[Start of EXTRACT TO READ]

Record no. 86. How do I cite this entry?

Beowulf: An Imitative Translation

  • Genre/Type Descriptor(s)
    Translation from Old English
     
    Language(s)
    English
  • Translator
    Lehmann, Ruth P. M.
  • City
    Austin
    Publisher
    University of Texas Press
    Date
    1988
  • Relationships
    (Downstream) Excerpted and recontextualized in -> From Beowulf, Lehmann, Ruth P. M. (1995)
    (Downstream) Excerpt(s) used in -> Beowulf, Liuzza, R. M. (1999 (copyright 2000))
  • Identifying Numbers
    MO2 1988(d); ISBN: 0292707681
     
    Descriptive Notes

    viii + 119 pp. Includes introduction (1-18), notes, a translation of the Finnsburg Fragment, index of names, and geneaologies. "The translation is more or less imitative of Germanic alliterative verse" (16) but with some allowances made for morphological and syntactic difference, such as more frequent use of anacrusis in the translation than in the original (17). The translation begins:

    [title] The Dane's Story: Scyldings Shelter Scyld

    NOW WE HAVE HEARD STORIES of high valor
    in times long past     of tribal monarchs,
    lords of Denmark,     how those leaders strove.

    Often Scyld Scefing     by the shock of war
    kept both troops and tribes     from treasured meadbench,
    filled foes with dread     after first being
    discovered uncared for;     a cure for that followed:
    he grew hale under heaven,     high in honor,
    until no nation     near the borders,
    beyond teeming seas     but was taught to obey,
    giving tribute.     He was a good ruler. (21, lack of typographical caesura in first line sic)

[End of EXTRACT TO READ]
[Start of GIVEN ENTRIES]

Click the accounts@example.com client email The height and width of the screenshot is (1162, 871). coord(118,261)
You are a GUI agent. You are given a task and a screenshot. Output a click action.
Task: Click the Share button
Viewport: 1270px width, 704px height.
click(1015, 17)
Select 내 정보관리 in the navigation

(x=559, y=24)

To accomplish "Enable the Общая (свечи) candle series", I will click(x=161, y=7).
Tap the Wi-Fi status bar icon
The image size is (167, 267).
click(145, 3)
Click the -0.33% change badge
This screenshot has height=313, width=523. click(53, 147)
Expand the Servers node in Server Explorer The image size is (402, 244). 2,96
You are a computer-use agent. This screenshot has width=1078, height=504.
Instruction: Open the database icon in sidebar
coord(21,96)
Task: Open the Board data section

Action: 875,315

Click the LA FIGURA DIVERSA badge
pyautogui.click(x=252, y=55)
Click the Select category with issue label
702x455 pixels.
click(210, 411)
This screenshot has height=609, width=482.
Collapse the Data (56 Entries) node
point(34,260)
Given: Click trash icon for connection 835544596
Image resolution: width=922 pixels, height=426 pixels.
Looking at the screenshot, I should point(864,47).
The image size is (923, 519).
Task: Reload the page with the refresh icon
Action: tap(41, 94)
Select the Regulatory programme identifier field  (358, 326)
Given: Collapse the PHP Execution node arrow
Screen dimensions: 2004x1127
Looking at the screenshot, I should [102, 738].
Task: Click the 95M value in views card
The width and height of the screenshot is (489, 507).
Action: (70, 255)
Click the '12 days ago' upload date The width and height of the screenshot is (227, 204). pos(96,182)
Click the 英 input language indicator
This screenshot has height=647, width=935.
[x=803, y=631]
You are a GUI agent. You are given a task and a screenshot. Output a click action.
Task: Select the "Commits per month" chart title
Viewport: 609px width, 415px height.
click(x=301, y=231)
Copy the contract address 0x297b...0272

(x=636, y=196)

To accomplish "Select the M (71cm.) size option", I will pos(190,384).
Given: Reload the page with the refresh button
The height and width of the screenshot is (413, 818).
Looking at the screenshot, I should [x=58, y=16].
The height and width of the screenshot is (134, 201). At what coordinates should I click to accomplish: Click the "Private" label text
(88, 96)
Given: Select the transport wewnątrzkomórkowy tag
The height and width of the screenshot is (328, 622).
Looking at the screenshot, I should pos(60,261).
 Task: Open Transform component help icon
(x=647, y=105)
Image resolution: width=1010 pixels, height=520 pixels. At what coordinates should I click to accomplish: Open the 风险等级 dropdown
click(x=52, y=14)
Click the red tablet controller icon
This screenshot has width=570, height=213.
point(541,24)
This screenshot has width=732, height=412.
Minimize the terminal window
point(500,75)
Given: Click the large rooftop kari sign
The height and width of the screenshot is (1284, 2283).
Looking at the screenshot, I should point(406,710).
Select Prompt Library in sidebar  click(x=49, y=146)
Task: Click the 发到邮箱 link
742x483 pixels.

[End of GIVEN ENTRIES]

◆ TASK TO CARRY OUT: Copy the passage of the Beowulf entry that starts with "NOW WE HAVE" and ends with "first line sic)", and swap "meadbench" for "mead-hall". The data has no connection to the Beowulf entry.

◆ WRITTEN SOLUTION:
NOW WE HAVE HEARD STORIES of high valor
    in times long past     of tribal monarchs,
    lords of Denmark,     how those leaders strove.

    Often Scyld Scefing     by the shock of war
    kept both troops and tribes     from treasured mead-hall,
    filled foes with dread     after first being
    discovered uncared for;     a cure for that followed:
    he grew hale under heaven,     high in honor,
    until no nation     near the borders,
    beyond teeming seas     but was taught to obey,
    giving tribute.     He was a good ruler. (21, lack of typographical caesura in first line sic)